Los antidisturbios nos lanzaron durante días gases lacrimógenos, pelotas de goma y hasta fuego real (recogimos balas de plomo). Nosotros acumulamos montañas de piedras. Eran grandes losetas que arrancábamos de la fila superior del muro de ladrillo que rodeaba cada terraza.

Pronto hubo que montar comandos para buscar agua. Agujereamos los techos de las celdas superiores para hacernos con la que había en las cisternas. Bajar era peligroso, ya que nuestros enemigos iban tomando posiciones cada vez más avanzadas.

Desde el primer día, mandaron helicópteros contra nosotros. Volaban muy bajo y hacían un ruido ensordecedor. De cada lado del aparato asomaba un tirador que nos apuntaba y disparaba con su fusil. Nos tenían a huevo. También disparaban botes de humo. Empezamos a tirarles piedras para evitar que volasen tan bajo. Un preso que había sido pastor y manejaba la honda con una precisión increíble logró devolverles un bote de humo. Lo metió por la puerta de uno de los dos helicópteros que nos sobrevolaba. Había un cementerio contiguo a la cárcel. Allí habían enterrado a mi padre. El helicóptero casi se estrella contra las tumbas. Cuando logró enderezarse, los dos aparatos se esfumaron. Volvieron al día siguiente con unos botes de tamaño gigante, como latas de conserva de cinco kilos. Se quedaban clavados en el tejado y hacían subir mucho la temperatura. No podíamos arrimarnos a ellos, y mucho menos devolverlos.

A todo esto, miles de personas rodeaban la cárcel. Se sucedían los enfrentamientos con los policías a caballo. Las fuerzas represivas trataban de dispersar a la gente con cañones de agua. Carabanchel estaba en estado de guerra. Por las noches, podíamos ver desde el tejado un cordón de fuego formado por infinidad de hogueras que habían sido encendidas para apoyarnos.

Es difícil de expresar con palabras la energía que nos transmitía ese fuego. Lo cierto es que la necesitábamos. El segundo día ya estábamos deshidratados, llenos de llagas, con los labios cortados. Por las noches hacía mucho frío. Nos apelotonábamos unos contra otros, hacíamos corros. Durante el día no había manera de librarse del sol. El agua escaseaba y no teníamos comida.

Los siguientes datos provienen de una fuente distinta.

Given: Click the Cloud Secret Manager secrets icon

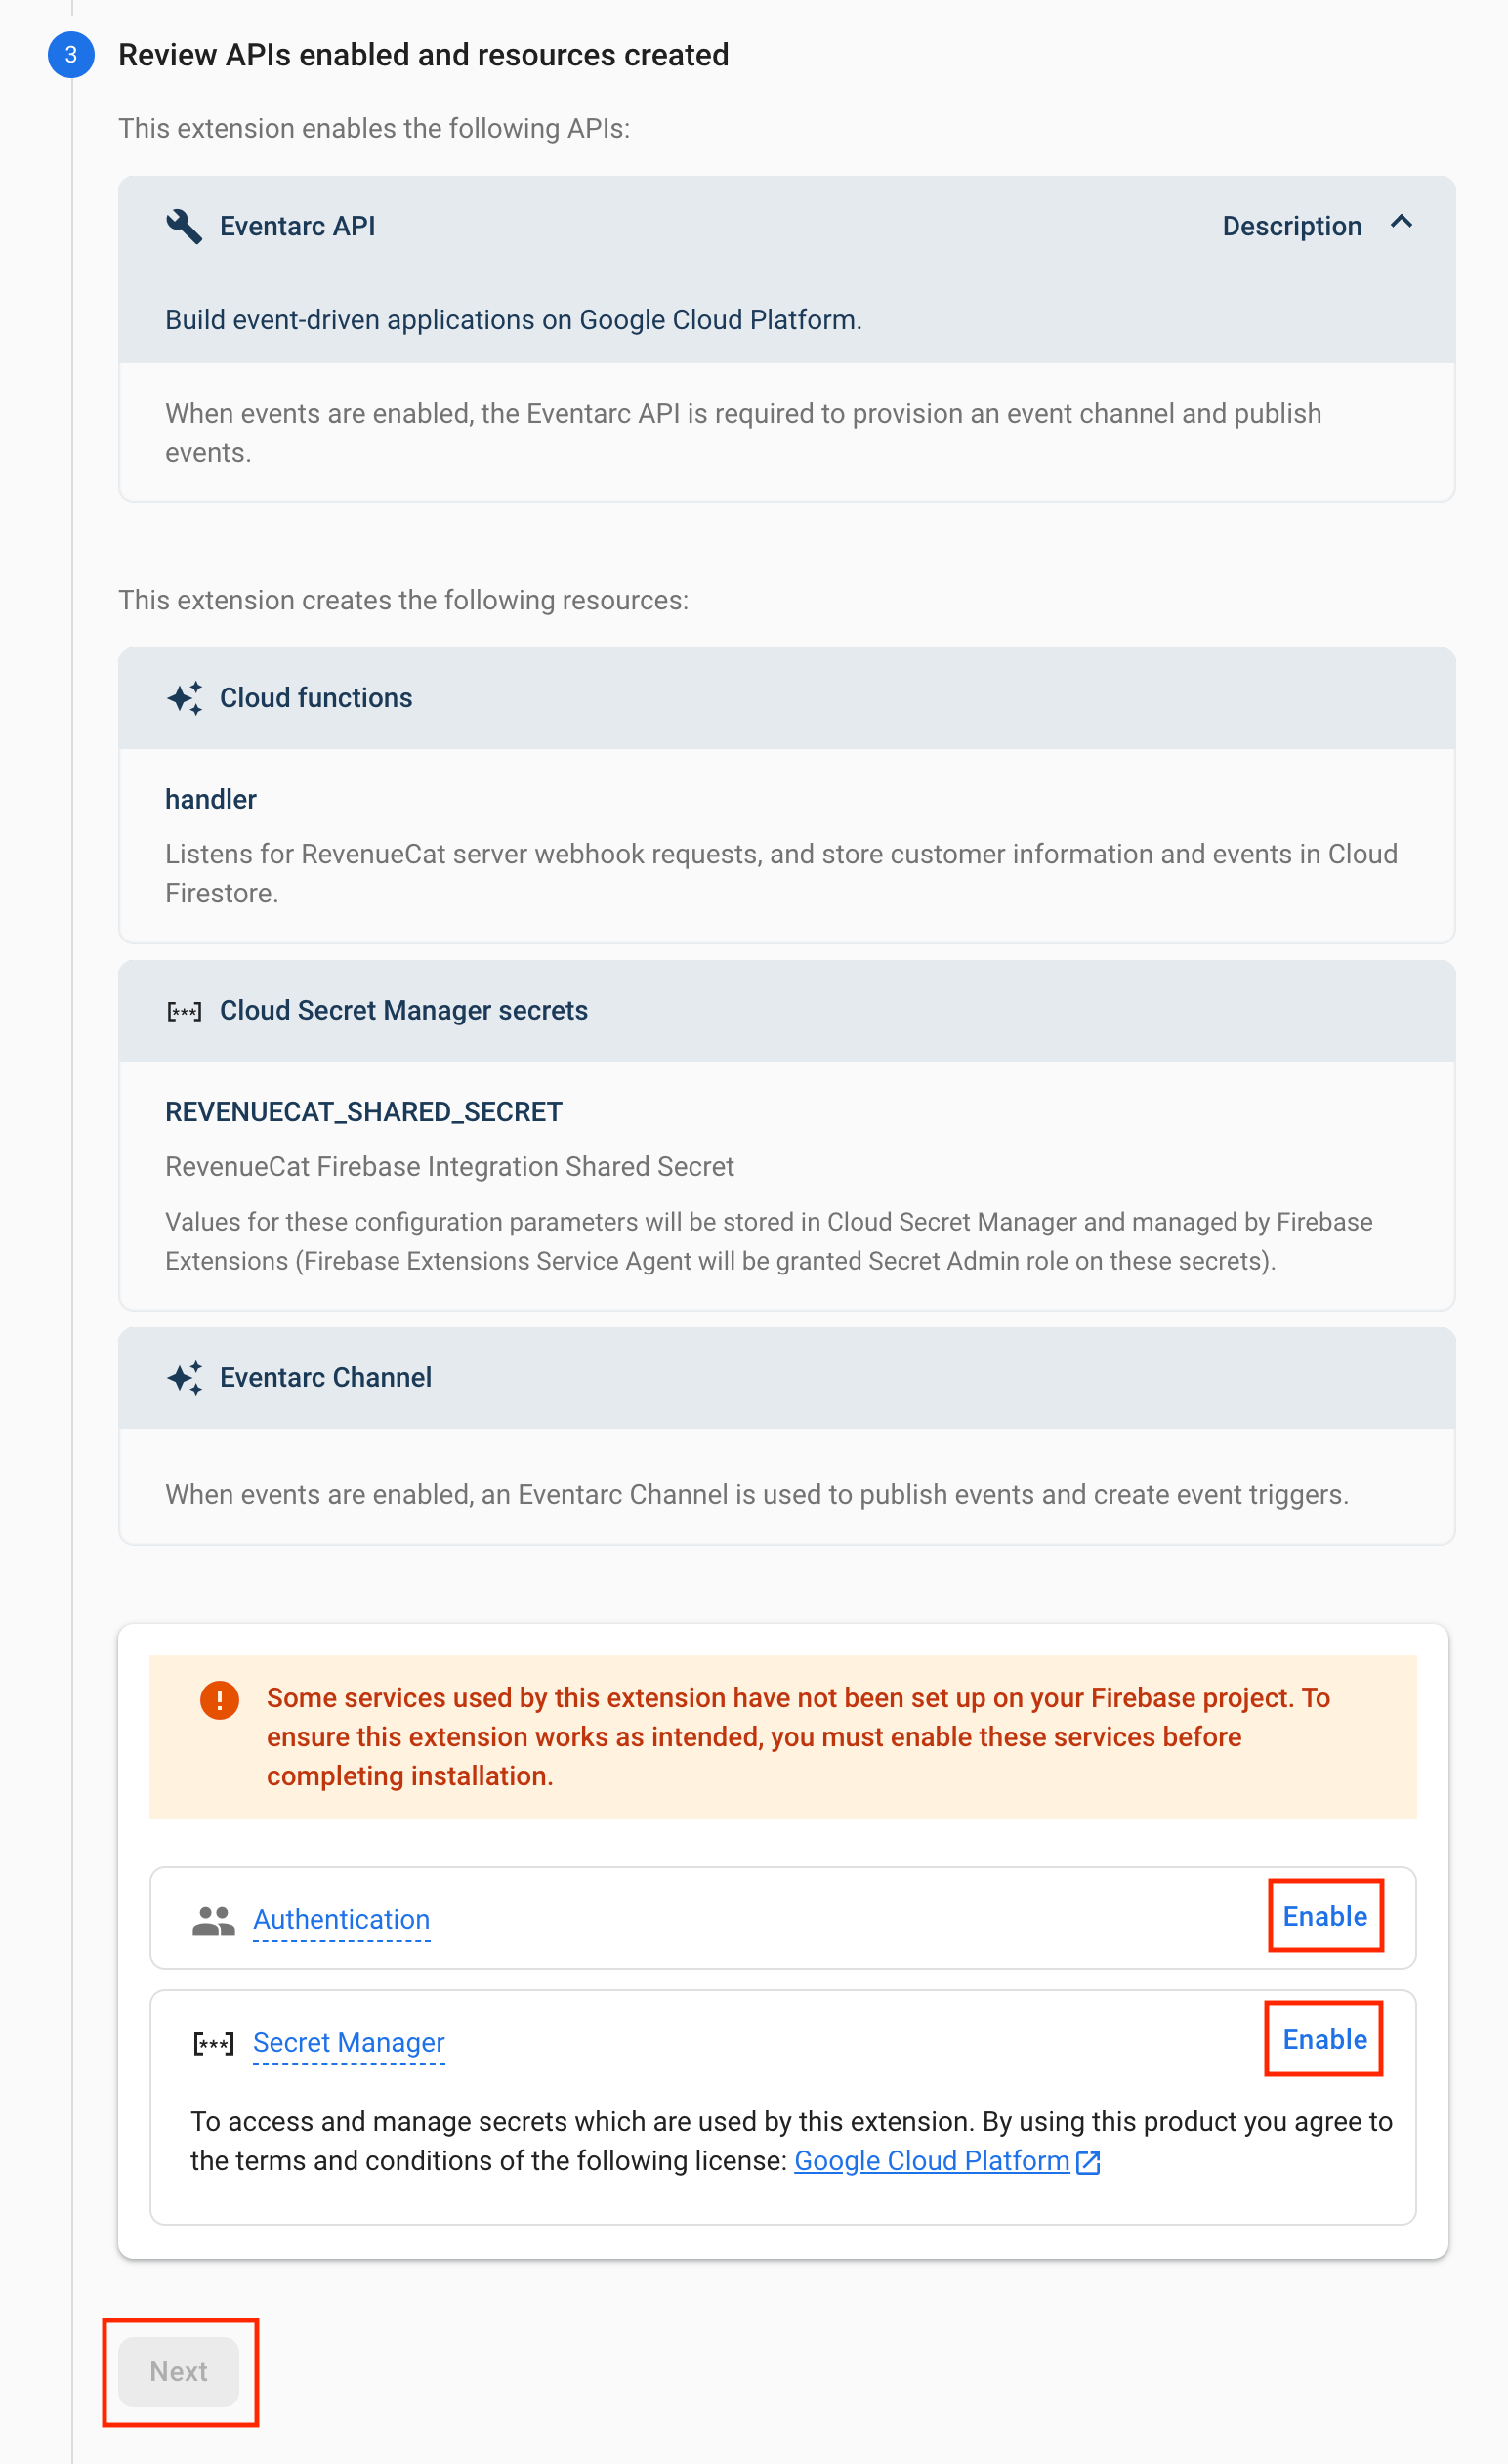Looking at the screenshot, I should click(184, 1011).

Nuestro concepto de los abogados era pésimo, no les dábamos ningún crédito. Acostumbrados a los de oficio, los considerábamos la escoria de la escoria. Pero algunos de los presos de la rotonda tenían contacto con abogados comprometidos con nuestra lucha. Supimos que algunos de ellos negociaban con el Ministerio del Interior. La única concesión que arrancaron, de palabra, fue que no habría represalias contra nosotros. Estaba claro que no iba a cumplirse.

El cuarto día por la tarde –ya nos habían dado un montón de veces el “último aviso”– comenzamos a bajar. Los antidisturbios nos obligaron a entrar en las galerías de uno en uno y a quitarnos toda la ropa. Tenían todas las puertas de las celdas abiertas, nos iban metiendo y encerrando a bulto, cuatro aquí, seis allá… A mí me tocó una celda en la que éramos siete. Más tarde nos tomaron las huellas dactilares allí mismo. Nos pedían nuestros nombres y hacían listados de cada celda. Seguíamos desnudos, sin agua ni comida. Toda la noche se escucharon golpes y gritos.

De madrugada, pasaron en busca de algunos presos. En la celda en la que me encontraba, solo pronunciaron mi nombre. En la propia galería, había una montaña de ropa y otra de calzado. “Vístete y circula. Rápido, rápido”, gritaban mientras nos golpeaban. Así que nos íbamos prácticamente en pelota. Abajo, nos pasaban por una mesa en la que nos tomaban de nuevo las huellas. A continuación, nos topábamos con una doble línea de antidisturbios tan larga como la galería. Nos hacían avanzar entre esas dos líneas, mientras recibíamos golpe tras golpe. Cuando lográbamos salir de esa maraña de palos, otro policía dirigía hacia nosotros un aparato que nos fumigaba con zotal, un desinfectante fortísimo. Así, desprendiendo un olor insoportable, nos hicieron entrar a treinta y nueve presos en un furgón. Aún no habíamos podido beber ni comer y no sabíamos a dónde nos llevaban.

Autobiografía de Manuel Martínez (Pepitas de Calabaza, 2019). Eduardo Romero.